1. Salary is key.

Don’t try to convince yourself that making more money than you do is not worth the hassle because it means paying a lot more tax. It’s true that UK workers who are paid the London Living Wage rate, though take home approximately eighteen-hundred odd quid more per year than those on the National Living Wage, do pay as much as £860 more to the tax man. However, though a grand from a tax avoidance view point is not a big difference over the course of the year, those on the London Living Wage rate of pay, regardless of how much they are taxed, can potentially borrow between £8,800 and £12,000 more from the bank than can National Living Wage workers.

Don’t concern yourself with how many hours and/or days you have to work per year to get your salary nor even how much overtime, bonus and commission you receive, if any, because these things have less influence on your borrowing than your ‘bread and butter’. What you do for a living, however physically taxing or time-consuming, is the difference between getting your salary and not getting it. What’s more, if you are fortunate enough to receive an annual pay rise, it will be a percentage of your current salary which will ever widen the gap between your inaugural wage to a greater degree with each year that passes.

If you own your own business or are self-employed, start paying yourself a higher wage than you do at present, or if you are contracted to a company and underpaid, look for another job in which the salary is specified as greater.
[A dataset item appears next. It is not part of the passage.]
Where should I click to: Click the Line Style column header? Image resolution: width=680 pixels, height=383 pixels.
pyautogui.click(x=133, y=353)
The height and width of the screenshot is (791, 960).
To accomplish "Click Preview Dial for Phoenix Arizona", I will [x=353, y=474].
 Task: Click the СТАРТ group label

It is also worth bearing in mind that degree holders earn more on average than non-degree holders, so if you are uneducated, go to university and learn some useful skills. The student loan, which you will pay back only if you earn over 21k, will cost you a mere 9% of your salary per month. And if you are headhunted, on a high salary you will be in a better position with your prospective employer to negotiate an even higher one.

2. Have your cake and eat it.

Though making a living and not spending a single penny is almost impossible, once your money leaves your bank account it should take on a new form so it’s never really gone. For example, if you pay rent, then all you will have to show for your money is someone else’s roof over your head. If instead you get a mortgage, the bank loan’s you the money that you don’t have at present to buy a property, meaning you subsequently get ‘free’ cash and your own home. The loan repayments are for what is already yours and no money is really lost.

Using what you have already paid for to the max is just as profitable. For example, having a place of work some miles from your home means you have an expense that you wouldn’t have if you were unemployed, namely travel fare, so you should not be in a position to resent the level of cost. It’s worth investing in an annual season ticket because it is cheaper than buying 12 monthly tickets. If over-time is available on your rest days, then do as much as possible, and if in your spare time you need to travel elsewhere such as a shopping mall or cinema, go to one on the way to your office as you will not have to pay out more money for an alternative mode of travel in an opposite direction. Applying this principle to all your purchases will give you the best benefit-cost ratio.

You should avoid putting your money into a pension as you cannot withdraw it, at the time of this post, until you are 55, given that you don’t know that you will live to see the day and the idea is to get rich now. Keep your money in your bank account and make all your purchases with your debit card, as opposed to paying with cash, as you will be charged the exact amount only. Doing this means you will less likely pay a withdrawal fee and run no risk of spending or losing any loose change. The more cash in your account, the more interest you are likely to make. Though at present, because interest rates are so low, putting your money in an NS&I account is the more lucrative option as you will be placed in a monthly raffle and, according to your balance, win some money.